■ What to work on: Give the data again exactly as it appears.

■ Excerpted records:
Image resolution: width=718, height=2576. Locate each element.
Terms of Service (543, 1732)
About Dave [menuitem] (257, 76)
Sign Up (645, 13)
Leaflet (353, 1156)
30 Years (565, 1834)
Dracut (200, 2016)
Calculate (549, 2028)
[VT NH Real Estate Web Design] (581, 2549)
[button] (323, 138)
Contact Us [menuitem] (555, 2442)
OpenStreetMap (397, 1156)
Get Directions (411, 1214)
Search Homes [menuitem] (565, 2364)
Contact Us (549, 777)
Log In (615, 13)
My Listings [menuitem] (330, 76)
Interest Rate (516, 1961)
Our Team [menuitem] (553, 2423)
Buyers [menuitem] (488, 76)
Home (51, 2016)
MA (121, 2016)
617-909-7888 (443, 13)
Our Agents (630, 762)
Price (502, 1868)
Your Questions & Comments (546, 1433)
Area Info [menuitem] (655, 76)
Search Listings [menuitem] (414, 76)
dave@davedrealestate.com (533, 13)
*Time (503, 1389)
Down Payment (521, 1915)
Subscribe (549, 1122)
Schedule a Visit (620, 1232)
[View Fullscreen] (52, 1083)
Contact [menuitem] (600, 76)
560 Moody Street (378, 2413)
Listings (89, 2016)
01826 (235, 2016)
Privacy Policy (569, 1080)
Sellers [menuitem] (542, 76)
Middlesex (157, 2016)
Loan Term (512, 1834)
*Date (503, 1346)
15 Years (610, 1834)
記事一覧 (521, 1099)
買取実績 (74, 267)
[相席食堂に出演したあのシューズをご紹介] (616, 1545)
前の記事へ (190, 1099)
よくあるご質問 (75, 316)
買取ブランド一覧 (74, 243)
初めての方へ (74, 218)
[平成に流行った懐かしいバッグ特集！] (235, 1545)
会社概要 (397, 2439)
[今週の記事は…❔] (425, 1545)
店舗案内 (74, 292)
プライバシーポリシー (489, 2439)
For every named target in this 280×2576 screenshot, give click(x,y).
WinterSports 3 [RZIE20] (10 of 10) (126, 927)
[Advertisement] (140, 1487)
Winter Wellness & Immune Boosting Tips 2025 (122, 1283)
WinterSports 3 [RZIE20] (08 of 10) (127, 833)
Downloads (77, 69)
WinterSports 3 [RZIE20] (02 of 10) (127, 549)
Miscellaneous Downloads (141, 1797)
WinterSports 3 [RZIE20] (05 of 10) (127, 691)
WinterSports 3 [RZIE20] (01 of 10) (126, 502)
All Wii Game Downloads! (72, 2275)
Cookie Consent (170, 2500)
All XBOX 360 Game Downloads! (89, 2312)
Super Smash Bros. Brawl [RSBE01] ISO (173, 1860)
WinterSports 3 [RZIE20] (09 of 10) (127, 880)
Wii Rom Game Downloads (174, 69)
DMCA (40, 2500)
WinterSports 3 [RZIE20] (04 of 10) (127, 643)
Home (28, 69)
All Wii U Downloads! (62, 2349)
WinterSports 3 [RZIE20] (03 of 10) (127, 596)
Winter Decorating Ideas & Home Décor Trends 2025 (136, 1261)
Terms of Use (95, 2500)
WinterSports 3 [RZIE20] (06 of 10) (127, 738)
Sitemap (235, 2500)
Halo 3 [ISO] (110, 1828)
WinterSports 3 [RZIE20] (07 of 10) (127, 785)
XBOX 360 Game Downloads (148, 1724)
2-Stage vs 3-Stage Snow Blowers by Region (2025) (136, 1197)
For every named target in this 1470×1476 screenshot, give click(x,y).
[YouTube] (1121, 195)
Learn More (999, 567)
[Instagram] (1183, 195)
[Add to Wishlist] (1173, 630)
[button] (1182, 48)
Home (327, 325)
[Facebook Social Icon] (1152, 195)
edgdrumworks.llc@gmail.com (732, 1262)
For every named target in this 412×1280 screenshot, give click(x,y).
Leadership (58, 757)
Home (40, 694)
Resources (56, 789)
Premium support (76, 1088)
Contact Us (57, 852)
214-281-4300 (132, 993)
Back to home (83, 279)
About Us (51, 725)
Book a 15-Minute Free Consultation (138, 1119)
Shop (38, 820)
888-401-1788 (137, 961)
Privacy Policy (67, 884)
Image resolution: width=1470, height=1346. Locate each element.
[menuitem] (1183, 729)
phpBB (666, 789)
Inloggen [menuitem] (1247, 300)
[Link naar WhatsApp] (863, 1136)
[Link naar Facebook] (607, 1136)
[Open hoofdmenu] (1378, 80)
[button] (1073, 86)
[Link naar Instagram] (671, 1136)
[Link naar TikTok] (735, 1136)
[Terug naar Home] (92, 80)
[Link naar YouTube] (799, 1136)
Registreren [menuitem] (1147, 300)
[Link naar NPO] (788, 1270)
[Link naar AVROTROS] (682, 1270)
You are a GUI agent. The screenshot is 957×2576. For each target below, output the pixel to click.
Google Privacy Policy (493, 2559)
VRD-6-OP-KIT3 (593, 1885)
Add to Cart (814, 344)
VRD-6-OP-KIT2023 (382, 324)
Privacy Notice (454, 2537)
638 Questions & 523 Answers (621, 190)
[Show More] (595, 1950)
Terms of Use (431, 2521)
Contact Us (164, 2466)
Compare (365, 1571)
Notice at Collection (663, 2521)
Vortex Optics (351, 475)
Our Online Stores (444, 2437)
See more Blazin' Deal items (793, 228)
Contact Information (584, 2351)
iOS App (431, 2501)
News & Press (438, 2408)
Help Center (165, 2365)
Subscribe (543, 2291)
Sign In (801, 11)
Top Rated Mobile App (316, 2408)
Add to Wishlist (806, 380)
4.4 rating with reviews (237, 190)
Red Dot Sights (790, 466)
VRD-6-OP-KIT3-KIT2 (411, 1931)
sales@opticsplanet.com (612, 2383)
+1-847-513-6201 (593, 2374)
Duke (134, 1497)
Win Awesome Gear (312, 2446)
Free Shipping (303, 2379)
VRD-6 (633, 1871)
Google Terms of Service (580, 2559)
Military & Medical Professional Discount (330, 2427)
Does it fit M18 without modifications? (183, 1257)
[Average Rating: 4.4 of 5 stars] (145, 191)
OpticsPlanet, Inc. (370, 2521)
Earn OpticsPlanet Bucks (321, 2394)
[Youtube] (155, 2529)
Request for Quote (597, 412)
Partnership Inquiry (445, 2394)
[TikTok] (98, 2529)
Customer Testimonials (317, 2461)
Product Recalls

■ Response:
Image resolution: width=718, height=2576. Locate each element.
Terms of Service (543, 1732)
About Dave [menuitem] (257, 76)
Sign Up (645, 13)
Leaflet (353, 1156)
30 Years (565, 1834)
Dracut (200, 2016)
Calculate (549, 2028)
[VT NH Real Estate Web Design] (581, 2549)
[button] (323, 138)
Contact Us [menuitem] (555, 2442)
OpenStreetMap (397, 1156)
Get Directions (411, 1214)
Search Homes [menuitem] (565, 2364)
Contact Us (549, 777)
Log In (615, 13)
My Listings [menuitem] (330, 76)
Interest Rate (516, 1961)
Our Team [menuitem] (553, 2423)
Buyers [menuitem] (488, 76)
Home (51, 2016)
MA (121, 2016)
617-909-7888 (443, 13)
Our Agents (630, 762)
Price (502, 1868)
Your Questions & Comments (546, 1433)
Area Info [menuitem] (655, 76)
Search Listings [menuitem] (414, 76)
dave@davedrealestate.com (533, 13)
*Time (503, 1389)
Down Payment (521, 1915)
Subscribe (549, 1122)
Schedule a Visit (620, 1232)
[View Fullscreen] (52, 1083)
Contact [menuitem] (600, 76)
560 Moody Street (378, 2413)
Listings (89, 2016)
01826 (235, 2016)
Privacy Policy (569, 1080)
Sellers [menuitem] (542, 76)
Middlesex (157, 2016)
Loan Term (512, 1834)
*Date (503, 1346)
15 Years (610, 1834)
記事一覧 (521, 1099)
買取実績 (74, 267)
[相席食堂に出演したあのシューズをご紹介] (616, 1545)
前の記事へ (190, 1099)
よくあるご質問 (75, 316)
買取ブランド一覧 (74, 243)
初めての方へ (74, 218)
[平成に流行った懐かしいバッグ特集！] (235, 1545)
会社概要 (397, 2439)
[今週の記事は…❔] (425, 1545)
店舗案内 (74, 292)
プライバシーポリシー (489, 2439)
For every named target in this 280×2576 screenshot, give click(x,y).
WinterSports 3 [RZIE20] (10 of 10) (126, 927)
[Advertisement] (140, 1487)
Winter Wellness & Immune Boosting Tips 2025 (122, 1283)
WinterSports 3 [RZIE20] (08 of 10) (127, 833)
Downloads (77, 69)
WinterSports 3 [RZIE20] (02 of 10) (127, 549)
Miscellaneous Downloads (141, 1797)
WinterSports 3 [RZIE20] (05 of 10) (127, 691)
WinterSports 3 [RZIE20] (01 of 10) (126, 502)
All Wii Game Downloads! (72, 2275)
Cookie Consent (170, 2500)
All XBOX 360 Game Downloads! (89, 2312)
Super Smash Bros. Brawl [RSBE01] ISO (173, 1860)
WinterSports 3 [RZIE20] (09 of 10) (127, 880)
Wii Rom Game Downloads (174, 69)
DMCA (40, 2500)
WinterSports 3 [RZIE20] (04 of 10) (127, 643)
Home (28, 69)
All Wii U Downloads! (62, 2349)
WinterSports 3 [RZIE20] (03 of 10) (127, 596)
Winter Decorating Ideas & Home Décor Trends 2025 (136, 1261)
Terms of Use (95, 2500)
WinterSports 3 [RZIE20] (06 of 10) (127, 738)
Sitemap (235, 2500)
Halo 3 [ISO] (110, 1828)
WinterSports 3 [RZIE20] (07 of 10) (127, 785)
XBOX 360 Game Downloads (148, 1724)
2-Stage vs 3-Stage Snow Blowers by Region (2025) (136, 1197)
For every named target in this 1470×1476 screenshot, give click(x,y).
[YouTube] (1121, 195)
Learn More (999, 567)
[Instagram] (1183, 195)
[Add to Wishlist] (1173, 630)
[button] (1182, 48)
Home (327, 325)
[Facebook Social Icon] (1152, 195)
edgdrumworks.llc@gmail.com (732, 1262)
For every named target in this 412×1280 screenshot, give click(x,y).
Leadership (58, 757)
Home (40, 694)
Resources (56, 789)
Premium support (76, 1088)
Contact Us (57, 852)
214-281-4300 (132, 993)
Back to home (83, 279)
About Us (51, 725)
Book a 15-Minute Free Consultation (138, 1119)
Shop (38, 820)
888-401-1788 (137, 961)
Privacy Policy (67, 884)
Image resolution: width=1470, height=1346. Locate each element.
[menuitem] (1183, 729)
phpBB (666, 789)
Inloggen [menuitem] (1247, 300)
[Link naar WhatsApp] (863, 1136)
[Link naar Facebook] (607, 1136)
[Open hoofdmenu] (1378, 80)
[button] (1073, 86)
[Link naar Instagram] (671, 1136)
[Link naar TikTok] (735, 1136)
[Terug naar Home] (92, 80)
[Link naar YouTube] (799, 1136)
Registreren [menuitem] (1147, 300)
[Link naar NPO] (788, 1270)
[Link naar AVROTROS] (682, 1270)
You are a GUI agent. The screenshot is 957×2576. For each target below, output the pixel to click.
Google Privacy Policy (493, 2559)
VRD-6-OP-KIT3 (593, 1885)
Add to Cart (814, 344)
VRD-6-OP-KIT2023 (382, 324)
Privacy Notice (454, 2537)
638 Questions & 523 Answers (621, 190)
[Show More] (595, 1950)
Terms of Use (431, 2521)
Contact Us (164, 2466)
Compare (365, 1571)
Notice at Collection (663, 2521)
Vortex Optics (351, 475)
Our Online Stores (444, 2437)
See more Blazin' Deal items (793, 228)
Contact Information (584, 2351)
iOS App (431, 2501)
News & Press (438, 2408)
Help Center (165, 2365)
Subscribe (543, 2291)
Sign In (801, 11)
Top Rated Mobile App (316, 2408)
Add to Wishlist (806, 380)
4.4 rating with reviews (237, 190)
Red Dot Sights (790, 466)
VRD-6-OP-KIT3-KIT2 (411, 1931)
sales@opticsplanet.com (612, 2383)
+1-847-513-6201 (593, 2374)
Duke (134, 1497)
Win Awesome Gear (312, 2446)
Free Shipping (303, 2379)
VRD-6 (633, 1871)
Google Terms of Service (580, 2559)
Military & Medical Professional Discount (330, 2427)
Does it fit M18 without modifications? (183, 1257)
[Average Rating: 4.4 of 5 stars] (145, 191)
OpticsPlanet, Inc. (370, 2521)
Earn OpticsPlanet Bucks (321, 2394)
[Youtube] (155, 2529)
Request for Quote (597, 412)
Partnership Inquiry (445, 2394)
[TikTok] (98, 2529)
Customer Testimonials (317, 2461)
Product Recalls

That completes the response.